86 Hurd's Letters, iv, p. 350.

87 Joseph Warton placed Spenser, Shakespeare, Milton, ‘our only three sublime and pathetic poets’ in the first class, at the head of English poets. The object of the essay was to determine Pope's place in the list. ‘I revere the memory of Pope,’ he said, ‘I respect and honour his abilities; but I do not think him at the head of his profession. In other words, in that species of poetry wherein Pope excelled, he is superior to all mankind: and I only say, that this species of poetry is not the most excellent one of the art’ (Dedication i-ii). ‘The sublime and pathetic are the two chief nerves of all genuine poetry. What is there transcendently sublime or pathetic in Pope?’ (Ded. vi). After a careful examination of all Pope's works Joseph Warton assigned him the highest place in the second class, below Milton and above Dryden. He was given a place above other modern English poets because of the ‘excellencies of his works in general, and taken all together; for there are parts and passages in other modern authors, in Young and in Thomson, for instance, equal to any of Pope, and he has written nothing in a strain so truly sublime, as the Bard of Gray' (ii, p. 405). References are to the fifth edition, 2 vols., 1806.

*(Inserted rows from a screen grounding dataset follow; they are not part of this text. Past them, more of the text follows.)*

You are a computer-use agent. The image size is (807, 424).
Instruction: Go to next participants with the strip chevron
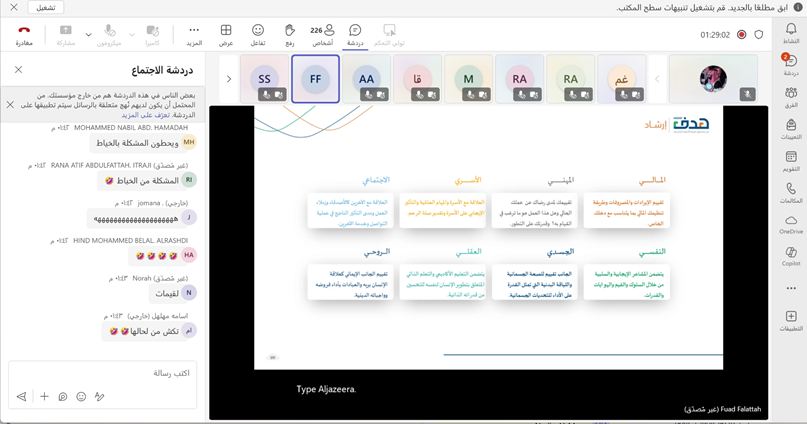tap(229, 79)
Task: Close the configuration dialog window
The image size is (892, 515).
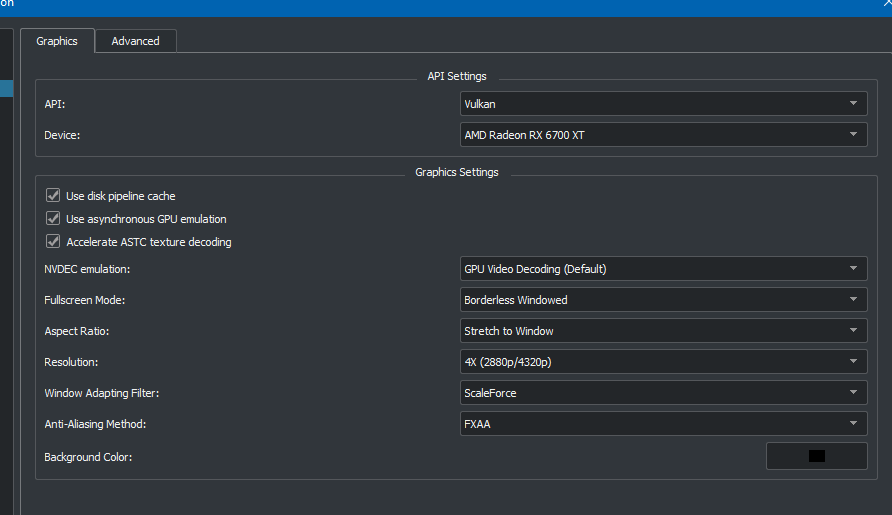Action: pyautogui.click(x=886, y=4)
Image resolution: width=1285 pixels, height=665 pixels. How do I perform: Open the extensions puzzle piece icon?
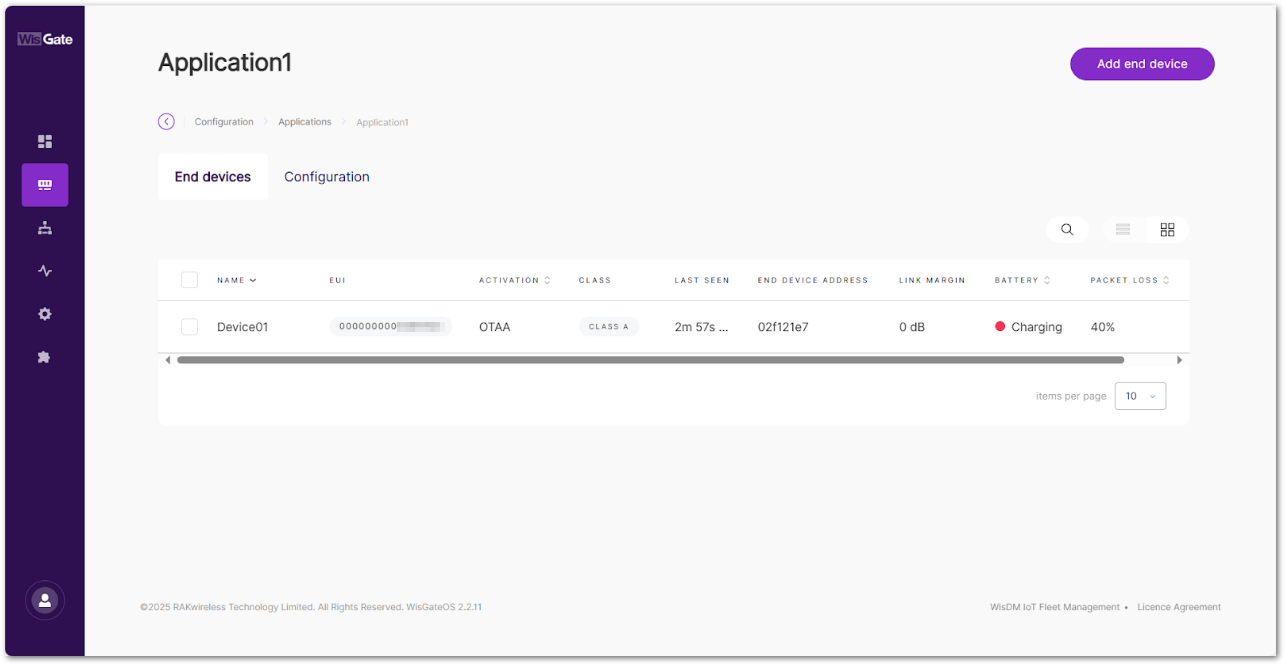click(x=45, y=357)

88 The first volume of Joseph Warton's Essay on Pope appeared in 1756, two years after the Observations. Though its iconoclasm was more apparent, the latter essay made little advance in the way of new theory upon the earlier one, and there is rather more of hedging in the discussion of Pope than in that of Spenser. The greater variety of revolutionary dicta enunciated by the younger brother, and his greater activity in promulgating them, lead us to regard him as the more original thinker of the two.